**Task description:** Retype, word for word, every line from the one holding "Where should I click to: Toggle" through the one holding "Task: Close the About Altair Flux dialog" in the entries below, both included, and only those lines.

**Supplied entries:**
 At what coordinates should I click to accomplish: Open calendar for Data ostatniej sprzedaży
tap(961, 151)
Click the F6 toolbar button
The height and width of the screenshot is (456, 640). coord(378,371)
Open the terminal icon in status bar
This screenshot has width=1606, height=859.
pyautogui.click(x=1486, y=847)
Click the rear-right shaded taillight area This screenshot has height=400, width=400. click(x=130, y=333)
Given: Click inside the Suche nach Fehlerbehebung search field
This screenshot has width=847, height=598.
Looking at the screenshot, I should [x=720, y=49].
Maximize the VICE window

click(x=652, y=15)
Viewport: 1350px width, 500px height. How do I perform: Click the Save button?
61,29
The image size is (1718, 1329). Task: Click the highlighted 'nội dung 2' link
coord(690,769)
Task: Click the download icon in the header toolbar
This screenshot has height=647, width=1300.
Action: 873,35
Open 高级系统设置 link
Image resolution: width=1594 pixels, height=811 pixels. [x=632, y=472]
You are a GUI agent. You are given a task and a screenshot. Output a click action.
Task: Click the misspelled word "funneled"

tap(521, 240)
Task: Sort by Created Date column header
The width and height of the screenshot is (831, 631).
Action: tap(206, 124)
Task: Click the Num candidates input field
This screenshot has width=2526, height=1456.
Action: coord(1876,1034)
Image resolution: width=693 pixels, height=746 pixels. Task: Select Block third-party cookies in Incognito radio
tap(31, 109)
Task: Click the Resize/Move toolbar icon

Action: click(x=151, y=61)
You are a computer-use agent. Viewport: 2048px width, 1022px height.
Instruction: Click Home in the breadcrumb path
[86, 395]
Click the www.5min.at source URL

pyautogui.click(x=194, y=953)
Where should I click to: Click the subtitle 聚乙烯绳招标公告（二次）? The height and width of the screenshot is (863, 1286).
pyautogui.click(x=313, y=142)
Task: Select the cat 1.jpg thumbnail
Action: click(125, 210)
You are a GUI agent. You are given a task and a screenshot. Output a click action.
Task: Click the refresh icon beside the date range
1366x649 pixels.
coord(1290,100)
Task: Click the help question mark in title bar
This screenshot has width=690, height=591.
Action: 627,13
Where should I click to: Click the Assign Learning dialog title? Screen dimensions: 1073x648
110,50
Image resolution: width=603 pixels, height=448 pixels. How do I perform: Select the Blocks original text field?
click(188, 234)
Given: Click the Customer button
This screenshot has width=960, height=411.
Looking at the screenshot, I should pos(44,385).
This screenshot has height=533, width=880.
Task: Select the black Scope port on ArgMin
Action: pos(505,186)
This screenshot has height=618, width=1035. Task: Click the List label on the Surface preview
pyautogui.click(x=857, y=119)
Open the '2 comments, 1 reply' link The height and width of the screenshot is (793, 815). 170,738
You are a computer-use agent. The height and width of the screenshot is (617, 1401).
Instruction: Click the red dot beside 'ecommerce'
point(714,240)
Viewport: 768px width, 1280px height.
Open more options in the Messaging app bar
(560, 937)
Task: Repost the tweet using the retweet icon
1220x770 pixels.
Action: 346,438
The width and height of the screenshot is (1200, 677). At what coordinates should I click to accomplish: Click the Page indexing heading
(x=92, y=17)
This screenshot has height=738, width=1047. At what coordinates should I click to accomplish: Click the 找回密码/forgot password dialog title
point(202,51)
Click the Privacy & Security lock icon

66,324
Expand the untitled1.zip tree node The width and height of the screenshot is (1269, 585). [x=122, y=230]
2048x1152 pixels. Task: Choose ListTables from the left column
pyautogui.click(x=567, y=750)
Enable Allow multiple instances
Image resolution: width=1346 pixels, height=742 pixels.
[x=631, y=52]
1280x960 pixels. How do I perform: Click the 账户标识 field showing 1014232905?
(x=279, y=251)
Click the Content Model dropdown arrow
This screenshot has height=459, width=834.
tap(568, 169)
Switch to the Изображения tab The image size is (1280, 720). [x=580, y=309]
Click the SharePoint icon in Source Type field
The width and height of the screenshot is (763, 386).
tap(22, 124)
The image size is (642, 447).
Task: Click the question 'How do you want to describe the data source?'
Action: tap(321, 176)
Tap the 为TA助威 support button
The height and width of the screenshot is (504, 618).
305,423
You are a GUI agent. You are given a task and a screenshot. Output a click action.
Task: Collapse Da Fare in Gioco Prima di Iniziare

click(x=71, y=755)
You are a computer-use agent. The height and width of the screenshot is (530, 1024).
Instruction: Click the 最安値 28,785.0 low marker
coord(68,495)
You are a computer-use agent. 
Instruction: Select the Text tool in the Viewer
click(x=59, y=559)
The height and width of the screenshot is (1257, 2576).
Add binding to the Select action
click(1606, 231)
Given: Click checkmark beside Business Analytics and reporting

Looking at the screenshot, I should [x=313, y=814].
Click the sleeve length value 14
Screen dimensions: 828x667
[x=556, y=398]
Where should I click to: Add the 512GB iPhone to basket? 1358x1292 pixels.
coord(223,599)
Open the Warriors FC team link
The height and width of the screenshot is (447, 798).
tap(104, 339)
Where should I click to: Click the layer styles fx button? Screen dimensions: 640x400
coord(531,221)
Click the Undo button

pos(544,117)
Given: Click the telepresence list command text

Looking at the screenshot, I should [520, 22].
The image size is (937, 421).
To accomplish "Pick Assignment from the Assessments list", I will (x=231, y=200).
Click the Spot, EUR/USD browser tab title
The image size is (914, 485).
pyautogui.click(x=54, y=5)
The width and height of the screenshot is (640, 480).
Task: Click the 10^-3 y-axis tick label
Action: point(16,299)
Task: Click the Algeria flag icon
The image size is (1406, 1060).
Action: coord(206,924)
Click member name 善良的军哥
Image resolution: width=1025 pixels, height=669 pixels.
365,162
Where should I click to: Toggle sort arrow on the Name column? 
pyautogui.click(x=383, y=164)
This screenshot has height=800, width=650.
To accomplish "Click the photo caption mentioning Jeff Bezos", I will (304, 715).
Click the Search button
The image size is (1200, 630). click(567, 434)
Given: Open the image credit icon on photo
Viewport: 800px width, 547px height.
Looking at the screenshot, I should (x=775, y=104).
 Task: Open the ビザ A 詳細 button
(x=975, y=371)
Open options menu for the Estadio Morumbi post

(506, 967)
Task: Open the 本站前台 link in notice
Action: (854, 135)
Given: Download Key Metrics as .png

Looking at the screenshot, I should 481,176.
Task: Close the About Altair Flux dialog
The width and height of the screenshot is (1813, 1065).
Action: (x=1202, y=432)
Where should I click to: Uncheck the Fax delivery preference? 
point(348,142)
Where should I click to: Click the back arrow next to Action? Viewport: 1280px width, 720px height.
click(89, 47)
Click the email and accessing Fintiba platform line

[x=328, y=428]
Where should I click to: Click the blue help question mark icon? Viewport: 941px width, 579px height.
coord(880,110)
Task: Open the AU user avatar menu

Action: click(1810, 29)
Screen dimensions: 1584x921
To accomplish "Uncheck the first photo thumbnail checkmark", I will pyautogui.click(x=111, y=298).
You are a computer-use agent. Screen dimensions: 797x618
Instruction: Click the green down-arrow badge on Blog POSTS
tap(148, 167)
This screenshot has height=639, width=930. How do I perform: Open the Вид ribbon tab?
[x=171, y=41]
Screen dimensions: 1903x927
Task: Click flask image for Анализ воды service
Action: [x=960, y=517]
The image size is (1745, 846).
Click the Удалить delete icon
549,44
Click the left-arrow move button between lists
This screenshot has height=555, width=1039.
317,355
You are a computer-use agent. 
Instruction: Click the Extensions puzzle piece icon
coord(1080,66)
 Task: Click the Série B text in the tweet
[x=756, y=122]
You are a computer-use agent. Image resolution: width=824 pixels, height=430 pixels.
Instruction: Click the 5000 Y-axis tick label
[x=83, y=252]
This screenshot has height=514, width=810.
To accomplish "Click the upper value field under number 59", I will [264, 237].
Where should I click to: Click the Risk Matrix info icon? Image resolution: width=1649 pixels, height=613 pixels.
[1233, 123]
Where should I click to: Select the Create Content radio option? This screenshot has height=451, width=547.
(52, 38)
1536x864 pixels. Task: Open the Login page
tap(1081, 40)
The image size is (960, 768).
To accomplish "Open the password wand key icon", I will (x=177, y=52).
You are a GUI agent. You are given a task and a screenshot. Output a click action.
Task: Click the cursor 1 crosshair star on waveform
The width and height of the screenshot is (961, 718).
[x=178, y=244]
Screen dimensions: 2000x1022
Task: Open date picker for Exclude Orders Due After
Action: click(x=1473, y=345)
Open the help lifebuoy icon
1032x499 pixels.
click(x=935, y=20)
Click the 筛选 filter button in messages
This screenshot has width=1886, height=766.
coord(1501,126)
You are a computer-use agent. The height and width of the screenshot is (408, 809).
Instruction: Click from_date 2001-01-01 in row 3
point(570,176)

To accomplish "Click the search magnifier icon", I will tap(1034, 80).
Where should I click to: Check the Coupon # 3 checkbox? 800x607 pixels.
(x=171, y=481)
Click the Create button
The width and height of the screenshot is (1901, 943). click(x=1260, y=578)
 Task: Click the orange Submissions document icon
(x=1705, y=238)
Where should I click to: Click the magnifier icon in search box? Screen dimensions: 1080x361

**Task answer:**
Where should I click to: Toggle sort arrow on the Name column? 
pyautogui.click(x=383, y=164)
This screenshot has height=800, width=650.
To accomplish "Click the photo caption mentioning Jeff Bezos", I will (304, 715).
Click the Search button
The image size is (1200, 630). click(567, 434)
Given: Open the image credit icon on photo
Viewport: 800px width, 547px height.
Looking at the screenshot, I should (x=775, y=104).
 Task: Open the ビザ A 詳細 button
(x=975, y=371)
Open options menu for the Estadio Morumbi post

(506, 967)
Task: Open the 本站前台 link in notice
Action: (854, 135)
Given: Download Key Metrics as .png

Looking at the screenshot, I should 481,176.
Task: Close the About Altair Flux dialog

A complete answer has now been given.